_AIM OF THE TASK_
Repeat all entries exactly.

------ SUPPLIED DATA ------

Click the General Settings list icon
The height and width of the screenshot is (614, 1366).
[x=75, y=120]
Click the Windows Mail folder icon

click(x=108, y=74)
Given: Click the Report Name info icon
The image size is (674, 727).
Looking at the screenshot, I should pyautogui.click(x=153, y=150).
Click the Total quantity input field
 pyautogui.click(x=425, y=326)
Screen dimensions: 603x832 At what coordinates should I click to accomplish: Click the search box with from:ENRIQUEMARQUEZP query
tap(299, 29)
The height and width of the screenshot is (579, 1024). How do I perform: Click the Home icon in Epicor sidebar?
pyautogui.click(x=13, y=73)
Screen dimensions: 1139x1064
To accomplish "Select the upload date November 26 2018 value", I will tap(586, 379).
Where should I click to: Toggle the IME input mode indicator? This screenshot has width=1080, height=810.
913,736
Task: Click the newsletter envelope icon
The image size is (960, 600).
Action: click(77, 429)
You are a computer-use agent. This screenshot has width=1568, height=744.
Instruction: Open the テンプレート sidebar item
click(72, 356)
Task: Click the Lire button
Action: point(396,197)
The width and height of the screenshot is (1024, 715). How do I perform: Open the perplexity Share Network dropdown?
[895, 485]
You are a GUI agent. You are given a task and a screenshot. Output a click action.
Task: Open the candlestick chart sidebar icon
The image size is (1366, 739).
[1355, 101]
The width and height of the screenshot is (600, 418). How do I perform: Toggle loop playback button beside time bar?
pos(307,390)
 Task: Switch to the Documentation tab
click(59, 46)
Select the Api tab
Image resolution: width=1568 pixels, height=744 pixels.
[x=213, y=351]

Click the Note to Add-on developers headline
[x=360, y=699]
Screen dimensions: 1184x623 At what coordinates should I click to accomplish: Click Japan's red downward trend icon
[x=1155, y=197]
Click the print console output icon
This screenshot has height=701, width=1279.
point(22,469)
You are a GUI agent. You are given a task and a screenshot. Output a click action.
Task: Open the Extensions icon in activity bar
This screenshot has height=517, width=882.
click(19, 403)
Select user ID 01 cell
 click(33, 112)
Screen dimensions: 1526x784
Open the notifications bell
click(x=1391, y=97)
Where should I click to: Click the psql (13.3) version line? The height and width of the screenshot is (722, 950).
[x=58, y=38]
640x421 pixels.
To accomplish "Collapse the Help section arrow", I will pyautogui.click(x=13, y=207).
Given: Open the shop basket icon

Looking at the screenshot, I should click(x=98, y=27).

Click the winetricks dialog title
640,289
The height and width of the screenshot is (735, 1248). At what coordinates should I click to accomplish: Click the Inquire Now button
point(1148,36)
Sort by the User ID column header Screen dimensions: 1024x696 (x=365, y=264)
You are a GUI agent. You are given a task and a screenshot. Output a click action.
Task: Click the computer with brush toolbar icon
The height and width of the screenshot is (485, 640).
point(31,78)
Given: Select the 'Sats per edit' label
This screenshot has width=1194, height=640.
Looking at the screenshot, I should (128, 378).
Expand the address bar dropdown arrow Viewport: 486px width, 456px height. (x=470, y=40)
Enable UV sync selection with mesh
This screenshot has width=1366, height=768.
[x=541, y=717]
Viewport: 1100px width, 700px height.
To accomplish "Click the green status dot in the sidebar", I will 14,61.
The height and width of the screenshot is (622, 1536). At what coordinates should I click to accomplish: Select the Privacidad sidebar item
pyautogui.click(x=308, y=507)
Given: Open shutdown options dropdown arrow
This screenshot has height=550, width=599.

------

_WORKED SOLUTION_
Click the General Settings list icon
The height and width of the screenshot is (614, 1366).
[x=75, y=120]
Click the Windows Mail folder icon

click(x=108, y=74)
Given: Click the Report Name info icon
The image size is (674, 727).
Looking at the screenshot, I should pyautogui.click(x=153, y=150).
Click the Total quantity input field
 pyautogui.click(x=425, y=326)
Screen dimensions: 603x832 At what coordinates should I click to accomplish: Click the search box with from:ENRIQUEMARQUEZP query
tap(299, 29)
The height and width of the screenshot is (579, 1024). How do I perform: Click the Home icon in Epicor sidebar?
pyautogui.click(x=13, y=73)
Screen dimensions: 1139x1064
To accomplish "Select the upload date November 26 2018 value", I will tap(586, 379).
Where should I click to: Toggle the IME input mode indicator? This screenshot has width=1080, height=810.
913,736
Task: Click the newsletter envelope icon
The image size is (960, 600).
Action: click(77, 429)
You are a computer-use agent. This screenshot has width=1568, height=744.
Instruction: Open the テンプレート sidebar item
click(72, 356)
Task: Click the Lire button
Action: point(396,197)
The width and height of the screenshot is (1024, 715). How do I perform: Open the perplexity Share Network dropdown?
[895, 485]
You are a GUI agent. You are given a task and a screenshot. Output a click action.
Task: Open the candlestick chart sidebar icon
The image size is (1366, 739).
[1355, 101]
The width and height of the screenshot is (600, 418). How do I perform: Toggle loop playback button beside time bar?
pos(307,390)
 Task: Switch to the Documentation tab
click(59, 46)
Select the Api tab
Image resolution: width=1568 pixels, height=744 pixels.
[x=213, y=351]

Click the Note to Add-on developers headline
[x=360, y=699]
Screen dimensions: 1184x623 At what coordinates should I click to accomplish: Click Japan's red downward trend icon
[x=1155, y=197]
Click the print console output icon
This screenshot has height=701, width=1279.
point(22,469)
You are a GUI agent. You are given a task and a screenshot. Output a click action.
Task: Open the Extensions icon in activity bar
This screenshot has height=517, width=882.
click(19, 403)
Select user ID 01 cell
 click(33, 112)
Screen dimensions: 1526x784
Open the notifications bell
click(x=1391, y=97)
Where should I click to: Click the psql (13.3) version line? The height and width of the screenshot is (722, 950).
[x=58, y=38]
640x421 pixels.
To accomplish "Collapse the Help section arrow", I will pyautogui.click(x=13, y=207).
Given: Open the shop basket icon

Looking at the screenshot, I should click(x=98, y=27).

Click the winetricks dialog title
640,289
The height and width of the screenshot is (735, 1248). At what coordinates should I click to accomplish: Click the Inquire Now button
point(1148,36)
Sort by the User ID column header Screen dimensions: 1024x696 (x=365, y=264)
You are a GUI agent. You are given a task and a screenshot. Output a click action.
Task: Click the computer with brush toolbar icon
The height and width of the screenshot is (485, 640).
point(31,78)
Given: Select the 'Sats per edit' label
This screenshot has width=1194, height=640.
Looking at the screenshot, I should (128, 378).
Expand the address bar dropdown arrow Viewport: 486px width, 456px height. (x=470, y=40)
Enable UV sync selection with mesh
This screenshot has width=1366, height=768.
[x=541, y=717]
Viewport: 1100px width, 700px height.
To accomplish "Click the green status dot in the sidebar", I will 14,61.
The height and width of the screenshot is (622, 1536). At what coordinates should I click to accomplish: Select the Privacidad sidebar item
pyautogui.click(x=308, y=507)
Given: Open shutdown options dropdown arrow
This screenshot has height=550, width=599.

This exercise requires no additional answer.